The engineering turbulence problem and a log(Re) data-driven multi-fidelity solution
In fluid engineering, the turbulence problem often refers to the challenge of achieving cost-effective yet accurate predictions of engineering quantities such as drag and lift. Existing computational solutions to the turbulence problem represent various levels of compromise between accuracy and computational expense. Computational complexity analysis dictates that practical solutions to the engineering turbulence problem must have a cost scaling no worse than a polynomial function of log(Re). To that end, we propose a multi-fidelity, physics-constrained, data-driven framework that achieves high-fidelity accuracy at a nominal cost scaling of log(Re). The framework consists of: (i) a high-fidelity imulation conducted at a fixed, low Reynolds number, (ii) physics-constrained field inversion and machine learning (FIML) to recalibrate a low-fidelity model against the high-fidelity data at the low Reynolds number, and (iii) application of the augmented low-fidelity model at high Reynolds numbers.
Bio: Xiang Yang is the Kenneth K. & Olivia J. Kuo Early Career Professor in the Department of Mechanical Engineering at The Pennsylvania State University.

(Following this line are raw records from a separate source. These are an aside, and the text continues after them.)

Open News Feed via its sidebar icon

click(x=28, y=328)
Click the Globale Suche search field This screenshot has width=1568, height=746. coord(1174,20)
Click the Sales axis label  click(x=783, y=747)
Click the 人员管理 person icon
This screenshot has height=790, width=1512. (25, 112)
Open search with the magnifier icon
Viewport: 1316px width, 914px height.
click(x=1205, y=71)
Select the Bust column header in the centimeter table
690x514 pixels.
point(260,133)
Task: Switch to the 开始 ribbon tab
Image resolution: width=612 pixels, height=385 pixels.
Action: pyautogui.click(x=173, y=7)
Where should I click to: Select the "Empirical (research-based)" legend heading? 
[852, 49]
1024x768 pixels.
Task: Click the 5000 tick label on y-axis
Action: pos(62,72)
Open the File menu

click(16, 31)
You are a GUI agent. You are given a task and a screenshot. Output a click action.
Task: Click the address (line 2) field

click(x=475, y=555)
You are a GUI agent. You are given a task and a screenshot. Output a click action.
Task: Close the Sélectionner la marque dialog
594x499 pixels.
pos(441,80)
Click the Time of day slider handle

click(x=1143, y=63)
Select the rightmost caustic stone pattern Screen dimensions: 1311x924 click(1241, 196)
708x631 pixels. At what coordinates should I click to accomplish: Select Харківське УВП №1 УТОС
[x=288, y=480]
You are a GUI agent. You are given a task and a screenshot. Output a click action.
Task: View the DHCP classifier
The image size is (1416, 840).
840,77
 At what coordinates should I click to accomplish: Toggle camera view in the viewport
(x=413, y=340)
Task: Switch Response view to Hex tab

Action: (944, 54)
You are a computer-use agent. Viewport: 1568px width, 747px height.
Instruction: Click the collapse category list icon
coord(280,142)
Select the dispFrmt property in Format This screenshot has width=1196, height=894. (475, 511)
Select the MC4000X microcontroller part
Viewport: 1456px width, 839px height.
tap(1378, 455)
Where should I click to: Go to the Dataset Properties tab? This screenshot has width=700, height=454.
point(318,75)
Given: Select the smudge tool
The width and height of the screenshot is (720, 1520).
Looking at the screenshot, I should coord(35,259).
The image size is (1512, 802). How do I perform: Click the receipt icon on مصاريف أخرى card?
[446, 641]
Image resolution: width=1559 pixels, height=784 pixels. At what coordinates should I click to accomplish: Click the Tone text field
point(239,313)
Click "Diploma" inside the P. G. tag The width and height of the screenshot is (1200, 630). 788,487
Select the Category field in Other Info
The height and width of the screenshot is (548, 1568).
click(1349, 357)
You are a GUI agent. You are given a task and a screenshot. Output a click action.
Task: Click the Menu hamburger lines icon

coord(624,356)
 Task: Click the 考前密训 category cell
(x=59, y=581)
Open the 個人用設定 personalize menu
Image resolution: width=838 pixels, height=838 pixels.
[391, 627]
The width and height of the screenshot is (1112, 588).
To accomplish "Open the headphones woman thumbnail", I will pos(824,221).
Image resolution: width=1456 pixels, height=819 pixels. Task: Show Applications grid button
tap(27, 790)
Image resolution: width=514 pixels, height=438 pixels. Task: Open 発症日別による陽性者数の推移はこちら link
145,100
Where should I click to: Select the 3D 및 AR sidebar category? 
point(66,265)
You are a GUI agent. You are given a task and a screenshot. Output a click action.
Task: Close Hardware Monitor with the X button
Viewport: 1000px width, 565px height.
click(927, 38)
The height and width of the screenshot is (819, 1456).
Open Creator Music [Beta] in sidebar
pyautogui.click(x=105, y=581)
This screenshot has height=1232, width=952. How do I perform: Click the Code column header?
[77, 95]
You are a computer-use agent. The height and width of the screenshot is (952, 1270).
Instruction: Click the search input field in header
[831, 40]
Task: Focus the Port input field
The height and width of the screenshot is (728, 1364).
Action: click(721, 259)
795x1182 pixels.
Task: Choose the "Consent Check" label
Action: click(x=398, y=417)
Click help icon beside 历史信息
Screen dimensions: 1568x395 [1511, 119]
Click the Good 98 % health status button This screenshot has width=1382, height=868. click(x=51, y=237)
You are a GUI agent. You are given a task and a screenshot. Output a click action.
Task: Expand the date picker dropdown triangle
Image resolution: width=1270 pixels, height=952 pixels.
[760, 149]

He received his Ph.D. in mechanical engineering from Johns Hopkins University in 2016. Following his Ph.D., Yang was a postdoctoral research fellow at the Center for Turbulence Research at Stanford University. He joined the Penn State mechanical engineering faculty in 2018, where he continues his research in turbulence and computational fluid dynamics.
Yang was awarded the American Physical Society Division of Fluid Dynamics Best Thesis Award in 2017 and the Air Force Office of Scientific Research Young Investigator Award in 2022. His research focuses on high-fidelity simulations of turbulent flows, turbulence modeling that bridges physics and data, and the development of next-generation turbulence theories. He has authored or co-authored over 100 journal articles and serves as an associate editor for the Journal of Fluids Engineering, Acta Mechanica Sinica, and Theoretical and Applied Mechanics Letters.